----- RECORDS FOR THE TASK -----
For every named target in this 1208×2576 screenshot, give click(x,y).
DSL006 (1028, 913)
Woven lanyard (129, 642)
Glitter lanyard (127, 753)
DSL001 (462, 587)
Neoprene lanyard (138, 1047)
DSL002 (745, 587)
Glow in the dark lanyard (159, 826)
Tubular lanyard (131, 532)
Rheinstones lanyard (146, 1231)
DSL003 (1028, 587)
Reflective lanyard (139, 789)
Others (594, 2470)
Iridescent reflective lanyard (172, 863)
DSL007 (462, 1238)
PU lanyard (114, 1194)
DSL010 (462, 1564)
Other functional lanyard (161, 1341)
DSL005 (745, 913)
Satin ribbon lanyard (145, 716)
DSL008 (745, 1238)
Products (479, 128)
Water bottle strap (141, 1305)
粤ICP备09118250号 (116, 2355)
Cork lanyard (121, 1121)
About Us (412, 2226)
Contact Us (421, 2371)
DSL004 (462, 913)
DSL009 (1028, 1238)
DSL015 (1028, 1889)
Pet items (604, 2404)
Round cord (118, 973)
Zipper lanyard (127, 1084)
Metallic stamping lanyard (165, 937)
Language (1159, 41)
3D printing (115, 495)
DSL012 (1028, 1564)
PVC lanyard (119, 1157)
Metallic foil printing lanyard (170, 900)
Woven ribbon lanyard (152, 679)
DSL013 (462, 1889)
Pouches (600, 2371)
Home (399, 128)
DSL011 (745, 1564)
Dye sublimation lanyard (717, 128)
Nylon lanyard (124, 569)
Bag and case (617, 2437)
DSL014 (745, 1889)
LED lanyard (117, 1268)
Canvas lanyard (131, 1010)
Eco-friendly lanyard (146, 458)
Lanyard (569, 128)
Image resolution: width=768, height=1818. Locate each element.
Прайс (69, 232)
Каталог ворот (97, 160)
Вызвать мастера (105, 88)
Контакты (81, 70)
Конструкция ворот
-----
- **HOW TO COMPLETE THIS TASK**: A verbatim output of all the data above is needed.

- **THE ANSWER**:
For every named target in this 1208×2576 screenshot, give click(x,y).
DSL006 (1028, 913)
Woven lanyard (129, 642)
Glitter lanyard (127, 753)
DSL001 (462, 587)
Neoprene lanyard (138, 1047)
DSL002 (745, 587)
Glow in the dark lanyard (159, 826)
Tubular lanyard (131, 532)
Rheinstones lanyard (146, 1231)
DSL003 (1028, 587)
Reflective lanyard (139, 789)
Others (594, 2470)
Iridescent reflective lanyard (172, 863)
DSL007 (462, 1238)
PU lanyard (114, 1194)
DSL010 (462, 1564)
Other functional lanyard (161, 1341)
DSL005 (745, 913)
Satin ribbon lanyard (145, 716)
DSL008 (745, 1238)
Products (479, 128)
Water bottle strap (141, 1305)
粤ICP备09118250号 (116, 2355)
Cork lanyard (121, 1121)
About Us (412, 2226)
Contact Us (421, 2371)
DSL004 (462, 913)
DSL009 (1028, 1238)
DSL015 (1028, 1889)
Pet items (604, 2404)
Round cord (118, 973)
Zipper lanyard (127, 1084)
Metallic stamping lanyard (165, 937)
Language (1159, 41)
3D printing (115, 495)
DSL012 (1028, 1564)
PVC lanyard (119, 1157)
Metallic foil printing lanyard (170, 900)
Woven ribbon lanyard (152, 679)
DSL013 (462, 1889)
Pouches (600, 2371)
Home (399, 128)
DSL011 (745, 1564)
Dye sublimation lanyard (717, 128)
Nylon lanyard (124, 569)
Bag and case (617, 2437)
DSL014 (745, 1889)
LED lanyard (117, 1268)
Canvas lanyard (131, 1010)
Eco-friendly lanyard (146, 458)
Lanyard (569, 128)
Image resolution: width=768, height=1818. Locate each element.
Прайс (69, 232)
Каталог ворот (97, 160)
Вызвать мастера (105, 88)
Контакты (81, 70)
Конструкция ворот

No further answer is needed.